■ **Problem to solve**: Restate the data word for word and leave the images out.

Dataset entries
⟨

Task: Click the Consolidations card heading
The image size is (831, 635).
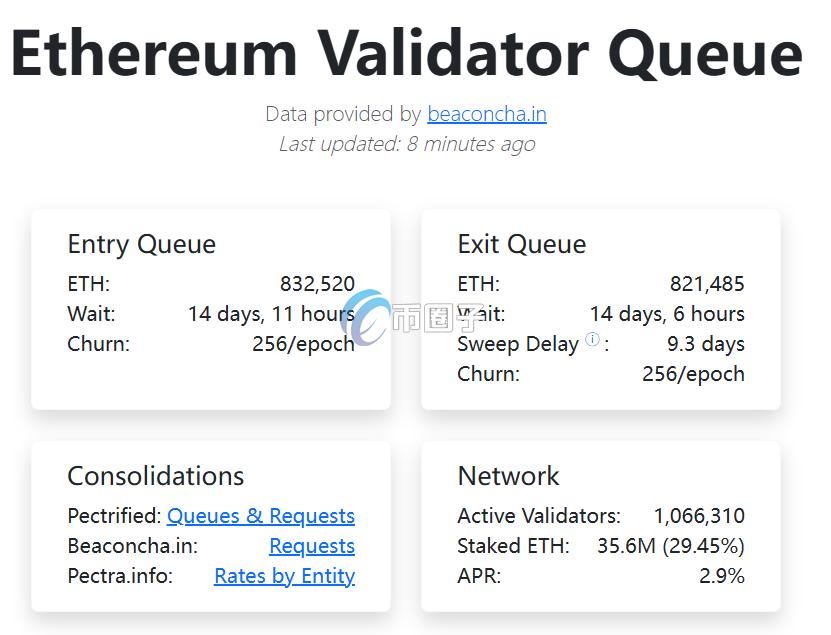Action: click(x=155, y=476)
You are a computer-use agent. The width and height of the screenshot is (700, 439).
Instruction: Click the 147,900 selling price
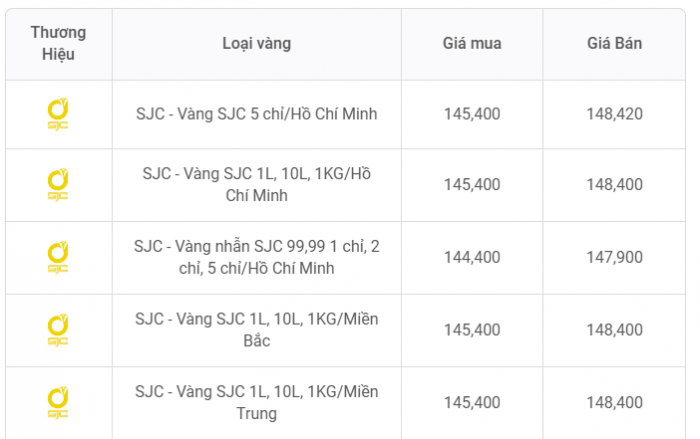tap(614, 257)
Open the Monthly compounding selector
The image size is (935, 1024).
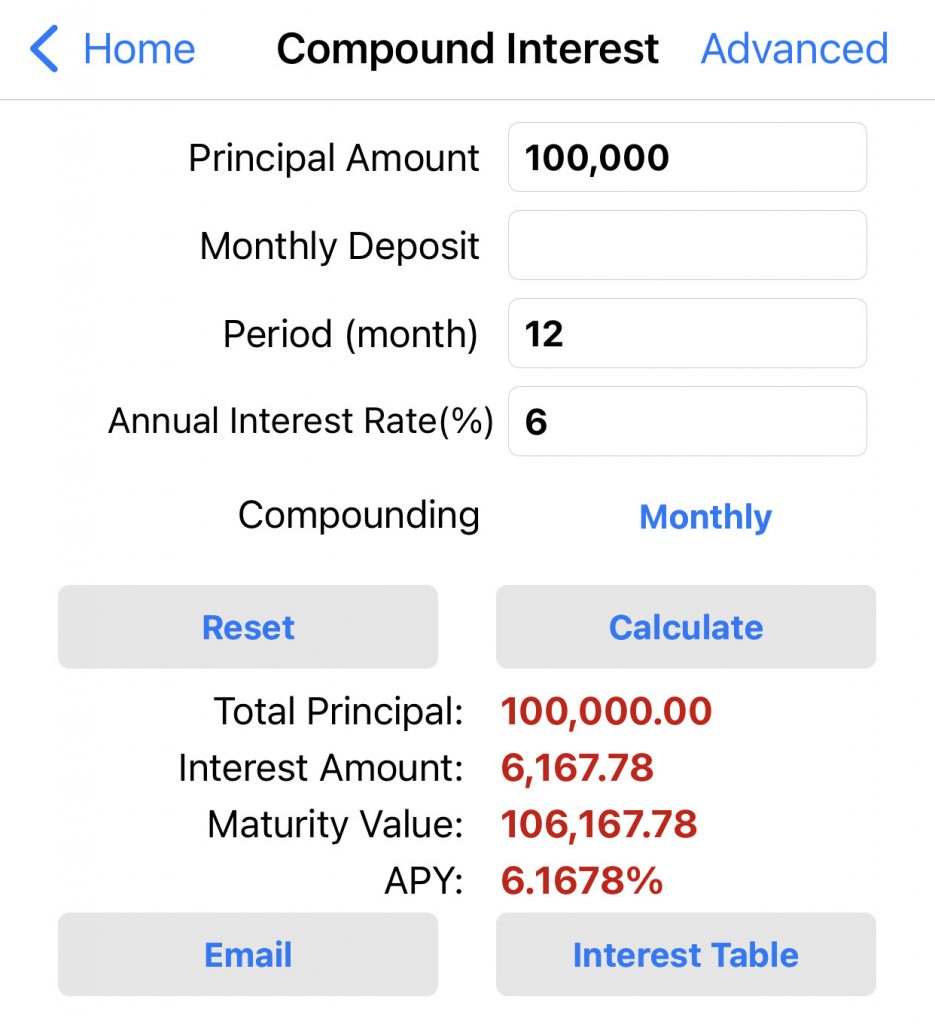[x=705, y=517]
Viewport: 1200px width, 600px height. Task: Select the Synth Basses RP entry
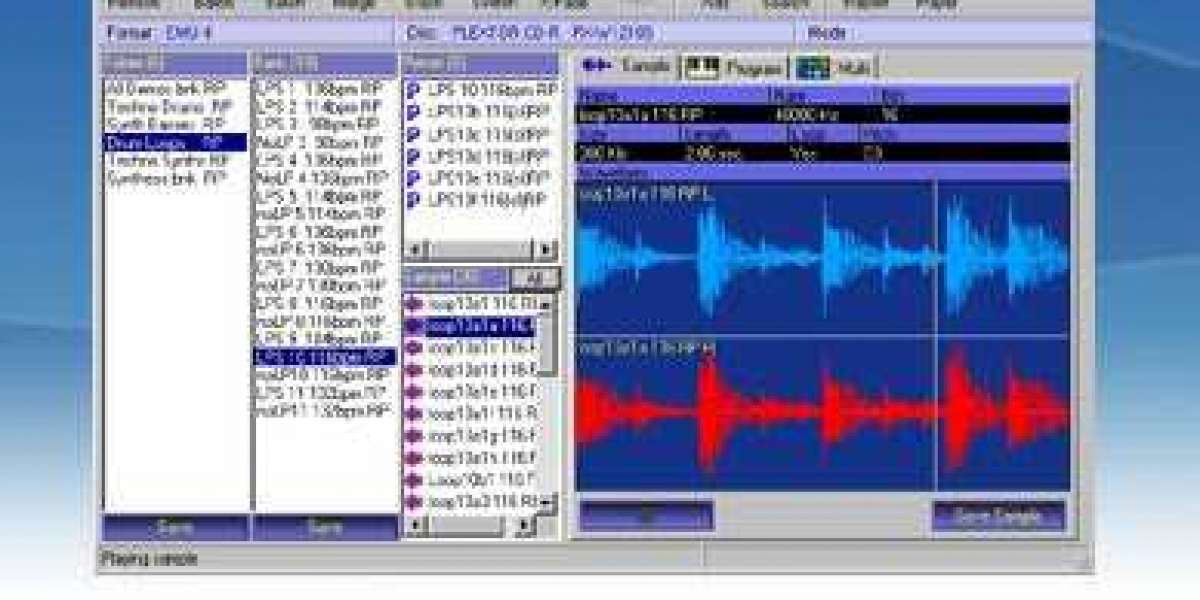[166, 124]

⟩

■ **Result of the exercise**:
Task: Click the Consolidations card heading
The image size is (831, 635).
Action: click(x=155, y=476)
You are a computer-use agent. The width and height of the screenshot is (700, 439).
Instruction: Click the 147,900 selling price
tap(614, 257)
Open the Monthly compounding selector
The image size is (935, 1024).
[x=705, y=517]
Viewport: 1200px width, 600px height. Task: Select the Synth Basses RP entry
[166, 124]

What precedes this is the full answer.